Can you rewrite all of the material below as a Markdown table with the columns "Row" and "Line", numbering each line and leaving out blank lines?
::::
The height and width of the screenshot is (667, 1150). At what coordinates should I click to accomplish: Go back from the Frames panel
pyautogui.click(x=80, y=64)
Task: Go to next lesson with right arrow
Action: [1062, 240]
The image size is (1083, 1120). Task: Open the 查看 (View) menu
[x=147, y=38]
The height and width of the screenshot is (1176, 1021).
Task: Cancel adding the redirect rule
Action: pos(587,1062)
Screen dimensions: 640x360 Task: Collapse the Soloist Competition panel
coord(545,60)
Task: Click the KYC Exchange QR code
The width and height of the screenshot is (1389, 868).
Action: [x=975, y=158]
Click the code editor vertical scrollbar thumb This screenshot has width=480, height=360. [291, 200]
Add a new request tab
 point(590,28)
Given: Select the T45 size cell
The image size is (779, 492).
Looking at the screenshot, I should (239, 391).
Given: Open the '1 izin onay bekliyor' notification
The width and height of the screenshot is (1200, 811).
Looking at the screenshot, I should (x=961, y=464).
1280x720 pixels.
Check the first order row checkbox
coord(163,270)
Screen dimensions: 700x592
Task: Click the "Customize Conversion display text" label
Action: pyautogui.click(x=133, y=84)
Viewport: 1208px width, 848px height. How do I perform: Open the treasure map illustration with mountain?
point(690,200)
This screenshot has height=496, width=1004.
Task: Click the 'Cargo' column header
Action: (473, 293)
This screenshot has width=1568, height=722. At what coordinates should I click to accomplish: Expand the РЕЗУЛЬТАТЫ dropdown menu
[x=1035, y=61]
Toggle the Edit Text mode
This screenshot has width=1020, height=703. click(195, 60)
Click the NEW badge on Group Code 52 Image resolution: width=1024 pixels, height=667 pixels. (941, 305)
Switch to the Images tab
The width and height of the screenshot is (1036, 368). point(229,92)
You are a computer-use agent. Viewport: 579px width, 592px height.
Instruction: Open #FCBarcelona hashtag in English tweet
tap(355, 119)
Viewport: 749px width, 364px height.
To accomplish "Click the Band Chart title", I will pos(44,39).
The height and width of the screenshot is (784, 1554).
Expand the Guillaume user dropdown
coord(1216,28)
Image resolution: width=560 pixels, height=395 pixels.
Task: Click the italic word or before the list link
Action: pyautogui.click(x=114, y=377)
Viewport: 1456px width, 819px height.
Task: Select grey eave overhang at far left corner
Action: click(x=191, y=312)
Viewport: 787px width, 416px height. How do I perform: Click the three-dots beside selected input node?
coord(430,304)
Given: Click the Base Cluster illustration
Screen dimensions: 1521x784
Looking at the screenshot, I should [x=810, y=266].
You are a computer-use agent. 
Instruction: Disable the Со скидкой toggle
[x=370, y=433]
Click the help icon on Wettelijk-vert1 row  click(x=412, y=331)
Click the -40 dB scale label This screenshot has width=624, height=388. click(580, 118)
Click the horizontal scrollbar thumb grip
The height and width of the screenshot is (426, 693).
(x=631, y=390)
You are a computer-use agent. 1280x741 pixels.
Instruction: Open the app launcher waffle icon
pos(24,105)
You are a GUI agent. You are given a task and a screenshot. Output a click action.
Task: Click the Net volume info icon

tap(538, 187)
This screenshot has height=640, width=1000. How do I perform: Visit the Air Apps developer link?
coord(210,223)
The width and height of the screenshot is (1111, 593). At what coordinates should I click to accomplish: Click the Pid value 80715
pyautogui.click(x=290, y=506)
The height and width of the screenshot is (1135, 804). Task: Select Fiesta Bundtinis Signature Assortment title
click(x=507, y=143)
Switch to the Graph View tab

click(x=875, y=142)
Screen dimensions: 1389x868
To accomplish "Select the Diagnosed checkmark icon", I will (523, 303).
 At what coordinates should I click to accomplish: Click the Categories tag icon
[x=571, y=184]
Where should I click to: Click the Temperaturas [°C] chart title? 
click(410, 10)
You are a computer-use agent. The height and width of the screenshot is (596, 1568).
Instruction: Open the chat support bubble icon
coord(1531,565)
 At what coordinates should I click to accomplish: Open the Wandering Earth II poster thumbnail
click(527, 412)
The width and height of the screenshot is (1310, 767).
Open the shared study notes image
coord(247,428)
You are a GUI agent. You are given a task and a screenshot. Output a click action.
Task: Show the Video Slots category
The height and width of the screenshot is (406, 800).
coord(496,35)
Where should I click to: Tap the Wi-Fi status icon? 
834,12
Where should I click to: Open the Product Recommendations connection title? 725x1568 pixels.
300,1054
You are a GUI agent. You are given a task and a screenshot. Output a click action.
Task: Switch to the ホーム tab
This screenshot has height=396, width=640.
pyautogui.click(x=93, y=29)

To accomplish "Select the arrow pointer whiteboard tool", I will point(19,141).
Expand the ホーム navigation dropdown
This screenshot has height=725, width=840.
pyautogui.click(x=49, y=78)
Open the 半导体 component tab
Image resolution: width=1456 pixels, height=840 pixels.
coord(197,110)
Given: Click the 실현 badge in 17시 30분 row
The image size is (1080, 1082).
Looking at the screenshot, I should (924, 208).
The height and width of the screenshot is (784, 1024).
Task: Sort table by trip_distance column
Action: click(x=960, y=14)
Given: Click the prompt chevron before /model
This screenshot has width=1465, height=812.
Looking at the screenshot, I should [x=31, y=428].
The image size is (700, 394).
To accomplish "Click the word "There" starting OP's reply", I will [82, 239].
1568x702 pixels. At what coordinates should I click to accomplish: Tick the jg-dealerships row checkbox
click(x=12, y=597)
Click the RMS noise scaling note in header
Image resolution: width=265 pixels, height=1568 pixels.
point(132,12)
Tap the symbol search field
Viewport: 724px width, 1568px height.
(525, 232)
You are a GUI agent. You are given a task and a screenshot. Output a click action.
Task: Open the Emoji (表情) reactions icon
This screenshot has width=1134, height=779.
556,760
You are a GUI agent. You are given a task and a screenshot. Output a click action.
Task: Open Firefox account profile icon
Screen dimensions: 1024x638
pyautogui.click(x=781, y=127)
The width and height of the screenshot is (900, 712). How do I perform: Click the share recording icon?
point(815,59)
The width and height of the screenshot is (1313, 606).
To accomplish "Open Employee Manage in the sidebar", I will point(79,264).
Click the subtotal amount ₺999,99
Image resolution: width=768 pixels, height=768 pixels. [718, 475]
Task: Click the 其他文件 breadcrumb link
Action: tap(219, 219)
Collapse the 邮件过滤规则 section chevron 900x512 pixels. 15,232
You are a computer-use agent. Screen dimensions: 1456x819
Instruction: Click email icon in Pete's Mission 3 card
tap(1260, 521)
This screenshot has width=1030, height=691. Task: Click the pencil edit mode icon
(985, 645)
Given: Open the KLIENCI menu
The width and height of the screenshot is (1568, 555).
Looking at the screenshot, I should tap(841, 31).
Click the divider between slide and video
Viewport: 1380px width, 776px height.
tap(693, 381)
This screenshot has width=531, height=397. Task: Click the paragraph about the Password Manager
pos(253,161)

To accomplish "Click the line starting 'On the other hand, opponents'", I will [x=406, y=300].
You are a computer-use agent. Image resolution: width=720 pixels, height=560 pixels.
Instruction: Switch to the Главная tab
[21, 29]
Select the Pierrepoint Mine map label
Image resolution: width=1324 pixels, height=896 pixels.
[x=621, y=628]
::::
RESULT FOR THIS EXERCISE →
| Row | Line |
|---|---|
| 1 | The height and width of the screenshot is (667, 1150). At what coordinates should I click to accomplish: Go back from the Frames panel |
| 2 | pyautogui.click(x=80, y=64) |
| 3 | Task: Go to next lesson with right arrow |
| 4 | Action: [1062, 240] |
| 5 | The image size is (1083, 1120). Task: Open the 查看 (View) menu |
| 6 | [x=147, y=38] |
| 7 | The height and width of the screenshot is (1176, 1021). |
| 8 | Task: Cancel adding the redirect rule |
| 9 | Action: pos(587,1062) |
| 10 | Screen dimensions: 640x360 Task: Collapse the Soloist Competition panel |
| 11 | coord(545,60) |
| 12 | Task: Click the KYC Exchange QR code |
| 13 | The width and height of the screenshot is (1389, 868). |
| 14 | Action: [x=975, y=158] |
| 15 | Click the code editor vertical scrollbar thumb This screenshot has width=480, height=360. [291, 200] |
| 16 | Add a new request tab |
| 17 |  point(590,28) |
| 18 | Given: Select the T45 size cell |
| 19 | The image size is (779, 492). |
| 20 | Looking at the screenshot, I should (239, 391). |
| 21 | Given: Open the '1 izin onay bekliyor' notification |
| 22 | The width and height of the screenshot is (1200, 811). |
| 23 | Looking at the screenshot, I should (x=961, y=464). |
| 24 | 1280x720 pixels. |
| 25 | Check the first order row checkbox |
| 26 | coord(163,270) |
| 27 | Screen dimensions: 700x592 |
| 28 | Task: Click the "Customize Conversion display text" label |
| 29 | Action: pyautogui.click(x=133, y=84) |
| 30 | Viewport: 1208px width, 848px height. How do I perform: Open the treasure map illustration with mountain? |
| 31 | point(690,200) |
| 32 | This screenshot has height=496, width=1004. |
| 33 | Task: Click the 'Cargo' column header |
| 34 | Action: (473, 293) |
| 35 | This screenshot has width=1568, height=722. At what coordinates should I click to accomplish: Expand the РЕЗУЛЬТАТЫ dropdown menu |
| 36 | [x=1035, y=61] |
| 37 | Toggle the Edit Text mode |
| 38 | This screenshot has width=1020, height=703. click(195, 60) |
| 39 | Click the NEW badge on Group Code 52 Image resolution: width=1024 pixels, height=667 pixels. (941, 305) |
| 40 | Switch to the Images tab |
| 41 | The width and height of the screenshot is (1036, 368). point(229,92) |
| 42 | You are a computer-use agent. Viewport: 579px width, 592px height. |
| 43 | Instruction: Open #FCBarcelona hashtag in English tweet |
| 44 | tap(355, 119) |
| 45 | Viewport: 749px width, 364px height. |
| 46 | To accomplish "Click the Band Chart title", I will pos(44,39). |
| 47 | The height and width of the screenshot is (784, 1554). |
| 48 | Expand the Guillaume user dropdown |
| 49 | coord(1216,28) |
| 50 | Image resolution: width=560 pixels, height=395 pixels. |
| 51 | Task: Click the italic word or before the list link |
| 52 | Action: pyautogui.click(x=114, y=377) |
| 53 | Viewport: 1456px width, 819px height. |
| 54 | Task: Select grey eave overhang at far left corner |
| 55 | Action: click(x=191, y=312) |
| 56 | Viewport: 787px width, 416px height. How do I perform: Click the three-dots beside selected input node? |
| 57 | coord(430,304) |
| 58 | Given: Click the Base Cluster illustration |
| 59 | Screen dimensions: 1521x784 |
| 60 | Looking at the screenshot, I should [x=810, y=266]. |
| 61 | You are a computer-use agent.  |
| 62 | Instruction: Disable the Со скидкой toggle |
| 63 | [x=370, y=433] |
| 64 | Click the help icon on Wettelijk-vert1 row  click(x=412, y=331) |
| 65 | Click the -40 dB scale label This screenshot has width=624, height=388. click(580, 118) |
| 66 | Click the horizontal scrollbar thumb grip |
| 67 | The height and width of the screenshot is (426, 693). |
| 68 | (x=631, y=390) |
| 69 | You are a computer-use agent. 1280x741 pixels. |
| 70 | Instruction: Open the app launcher waffle icon |
| 71 | pos(24,105) |
| 72 | You are a GUI agent. You are given a task and a screenshot. Output a click action. |
| 73 | Task: Click the Net volume info icon |
| 74 | tap(538, 187) |
| 75 | This screenshot has height=640, width=1000. How do I perform: Visit the Air Apps developer link? |
| 76 | coord(210,223) |
| 77 | The width and height of the screenshot is (1111, 593). At what coordinates should I click to accomplish: Click the Pid value 80715 |
| 78 | pyautogui.click(x=290, y=506) |
| 79 | The height and width of the screenshot is (1135, 804). Task: Select Fiesta Bundtinis Signature Assortment title |
| 80 | click(x=507, y=143) |
| 81 | Switch to the Graph View tab |
| 82 | click(x=875, y=142) |
| 83 | Screen dimensions: 1389x868 |
| 84 | To accomplish "Select the Diagnosed checkmark icon", I will (523, 303). |
| 85 |  At what coordinates should I click to accomplish: Click the Categories tag icon |
| 86 | [x=571, y=184] |
| 87 | Where should I click to: Click the Temperaturas [°C] chart title?  |
| 88 | click(410, 10) |
| 89 | You are a computer-use agent. The height and width of the screenshot is (596, 1568). |
| 90 | Instruction: Open the chat support bubble icon |
| 91 | coord(1531,565) |
| 92 |  At what coordinates should I click to accomplish: Open the Wandering Earth II poster thumbnail |
| 93 | click(527, 412) |
| 94 | The width and height of the screenshot is (1310, 767). |
| 95 | Open the shared study notes image |
| 96 | coord(247,428) |
| 97 | You are a GUI agent. You are given a task and a screenshot. Output a click action. |
| 98 | Task: Show the Video Slots category |
| 99 | The height and width of the screenshot is (406, 800). |
| 100 | coord(496,35) |
| 101 | Where should I click to: Tap the Wi-Fi status icon?  |
| 102 | 834,12 |
| 103 | Where should I click to: Open the Product Recommendations connection title? 725x1568 pixels. |
| 104 | 300,1054 |
| 105 | You are a GUI agent. You are given a task and a screenshot. Output a click action. |
| 106 | Task: Switch to the ホーム tab |
| 107 | This screenshot has height=396, width=640. |
| 108 | pyautogui.click(x=93, y=29) |
| 109 | To accomplish "Select the arrow pointer whiteboard tool", I will point(19,141). |
| 110 | Expand the ホーム navigation dropdown |
| 111 | This screenshot has height=725, width=840. |
| 112 | pyautogui.click(x=49, y=78) |
| 113 | Open the 半导体 component tab |
| 114 | Image resolution: width=1456 pixels, height=840 pixels. |
| 115 | coord(197,110) |
| 116 | Given: Click the 실현 badge in 17시 30분 row |
| 117 | The image size is (1080, 1082). |
| 118 | Looking at the screenshot, I should (924, 208). |
| 119 | The height and width of the screenshot is (784, 1024). |
| 120 | Task: Sort table by trip_distance column |
| 121 | Action: click(x=960, y=14) |
| 122 | Given: Click the prompt chevron before /model |
| 123 | This screenshot has width=1465, height=812. |
| 124 | Looking at the screenshot, I should [x=31, y=428]. |
| 125 | The image size is (700, 394). |
| 126 | To accomplish "Click the word "There" starting OP's reply", I will [82, 239]. |
| 127 | 1568x702 pixels. At what coordinates should I click to accomplish: Tick the jg-dealerships row checkbox |
| 128 | click(x=12, y=597) |
| 129 | Click the RMS noise scaling note in header |
| 130 | Image resolution: width=265 pixels, height=1568 pixels. |
| 131 | point(132,12) |
| 132 | Tap the symbol search field |
| 133 | Viewport: 724px width, 1568px height. |
| 134 | (525, 232) |
| 135 | You are a GUI agent. You are given a task and a screenshot. Output a click action. |
| 136 | Task: Open the Emoji (表情) reactions icon |
| 137 | This screenshot has width=1134, height=779. |
| 138 | 556,760 |
| 139 | You are a GUI agent. You are given a task and a screenshot. Output a click action. |
| 140 | Task: Open Firefox account profile icon |
| 141 | Screen dimensions: 1024x638 |
| 142 | pyautogui.click(x=781, y=127) |
| 143 | The width and height of the screenshot is (900, 712). How do I perform: Click the share recording icon? |
| 144 | point(815,59) |
| 145 | The width and height of the screenshot is (1313, 606). |
| 146 | To accomplish "Open Employee Manage in the sidebar", I will point(79,264). |
| 147 | Click the subtotal amount ₺999,99 |
| 148 | Image resolution: width=768 pixels, height=768 pixels. [718, 475] |
| 149 | Task: Click the 其他文件 breadcrumb link |
| 150 | Action: tap(219, 219) |
| 151 | Collapse the 邮件过滤规则 section chevron 900x512 pixels. 15,232 |
| 152 | You are a computer-use agent. Screen dimensions: 1456x819 |
| 153 | Instruction: Click email icon in Pete's Mission 3 card |
| 154 | tap(1260, 521) |
| 155 | This screenshot has width=1030, height=691. Task: Click the pencil edit mode icon |
| 156 | (985, 645) |
| 157 | Given: Open the KLIENCI menu |
| 158 | The width and height of the screenshot is (1568, 555). |
| 159 | Looking at the screenshot, I should tap(841, 31). |
| 160 | Click the divider between slide and video |
| 161 | Viewport: 1380px width, 776px height. |
| 162 | tap(693, 381) |
| 163 | This screenshot has width=531, height=397. Task: Click the paragraph about the Password Manager |
| 164 | pos(253,161) |
| 165 | To accomplish "Click the line starting 'On the other hand, opponents'", I will [x=406, y=300]. |
| 166 | You are a computer-use agent. Image resolution: width=720 pixels, height=560 pixels. |
| 167 | Instruction: Switch to the Главная tab |
| 168 | [21, 29] |
| 169 | Select the Pierrepoint Mine map label |
| 170 | Image resolution: width=1324 pixels, height=896 pixels. |
| 171 | [x=621, y=628] |